In this 4 part tutorial series we will set up a starting template using Material UI , Redux and Google OAuth 2.0. As seen in the cover image this template will help bootstrap front-end projects while taking care of some harder things to implement in the front-end world, namely...

1) An alert/notification system setup through the Redux store
2) An easily customizable theme system with the built in CSS-in-JS solutions offered by Material-UI
3) Client-side OAuth and a mobile responsive navbar that is filled with the user's info when logged in

Live example for those interested

Prerequisites

  • Familiarity with React hooks and Redux
  • Have NPM/Node installed
  • Know about the concept of a component library in React (it's okay if you've never used one!)
  • Know about the concepts of CSS in JS (also okay if never used before)
  • A Google Cloud Platform account (free) and an OAuth 2.0 Client ID (also free, may require gmail account)

What's OAuth?

In the past years these buttons that allow you to sign in with some other social media account have become more and more prevalent on the web.
As users we all know the advantages; less passwords to keep track of and a better sense of trust if you can log-in to an unfamiliar app with an already created account.
OAuth Buttons

*Seen these before?*

As developers OAuth gives all the above advantages to your users PLUS the ability to easily use a users public information and associate a user with a Google (or Twitter etc...) account ID.

Without getting too much into the weeds I think this Digital Ocean Post does a great job of explaining the concept
OAuth Strategy

😵

It seems complex at first but much this process is abstracted away by the React library used here called react-google-login. It helps to visualize these steps in the context of the application so let's see how that looks...

1) Our App sends a request to user to ask for permission this is triggered when our button is clicked
Alt Text
2) The user logins in and grants permission
3) react-google-login (if step 2 succeeded) initiates step 3 and requests access for the users info from their servers
4) The token for OAuth access and some public user profile info is sent back to client side and stored in the redux store.

In this template we never actually do anything with the token so 5 and 6 are left to be implemented later.

Getting Setup through Google Cloud Platform

The first thing you need to have your web app communicate with Google's OAuth client is a Google Cloud Platform account, for this you need a free gmail account.

Steps

  • Go to https://console.cloud.google.com/ and sign up for an individual account.
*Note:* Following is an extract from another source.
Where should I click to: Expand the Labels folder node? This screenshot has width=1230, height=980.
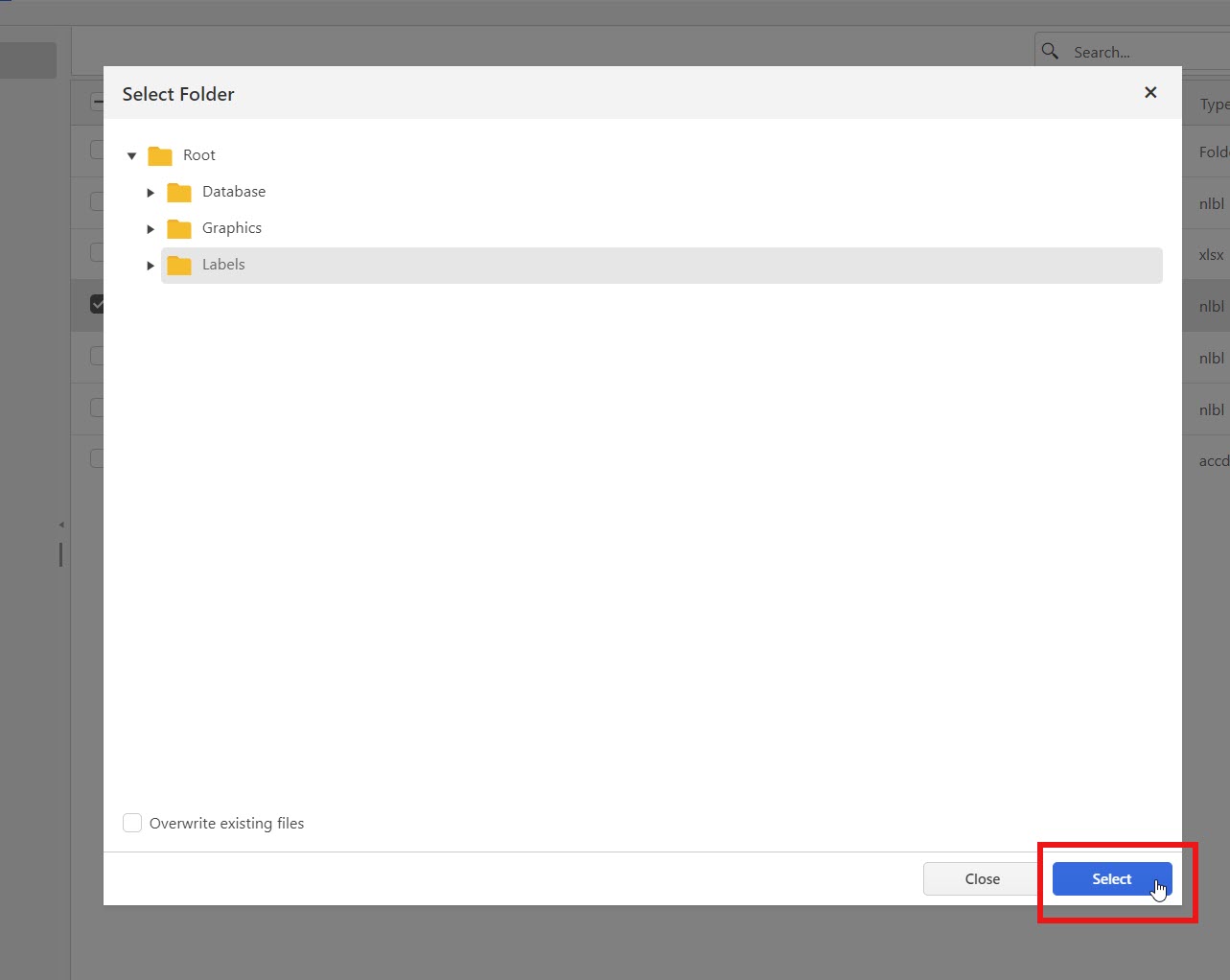[x=151, y=266]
Yes, you need to enter a credit card for the free trial but the platform will never charge you after you used up your credit and additionally getting an OAuth client ID to use is also free
  • Once on the dashboard (if this is your first time) you should see in the navbar a "My First Project" tab. This is a default project started for you automatically; for simplicity's sake we'll use that.
  • On the left side you should see a hamburger menu which once expanded you should see a "APIs and Services" tab, which has the sub-section called "Credentials"

Dashboard credential screen

*You should be here*
  • Afterwards we have to click "configure consent screen", select user type "External" and then click Create
  • You will be taken to a form to fill with app information (your email, app name etc...). Fill out only the required fields and DON'T add any authorized domains, you can do this later when creating the clientID.
  • Next we are taken to a scopes screen in which you have to configure what type of access you want from Google OAuth;
  • Click "Add or Remove Scopes" while keeping in mind the default scope for react-google-login is as follows "profile email" and let's also add openid scope to get their Google ID. Scopes screen
    Just a little further
  • Next it will ask how many test users out of 100 you wish to register BUT we're going to leave that blank since you are only bound by this restriction while you have an OAuth client that requests sensitive scopes. We only request email, personal info and ID which are considered non-sensitive scopes so we don't have to worry about that. Your actual limit with this OAuth is 10,000 token grants per day.
  • Finally go to save/continue now we can finally go back to the "API & Services" on Credentials.
  • Near the top of the page click the "+ create credentials", select "OAuth Client Id", choose web application, name the app again (just used internally) and now we can add Authorized JavaScript origins. For now let's just make it so it works on http://localhost:3000 and click create.
    Scopes screen

    *Done!*
  • A screen should pop up with both a client ID and a client Secret. The client secret is used server-side so we don't need it here but we will take the Client ID and copy it somewhere.
    Note! : You don't need to hide your clientID in .env ! We restricted the URLs that can access it so it should be fine out in the open.

Next article we will make the Login and Logout components using your clientID, store the fetched user info in the redux store, and examine how the library persists the users logged in state through client-side storage!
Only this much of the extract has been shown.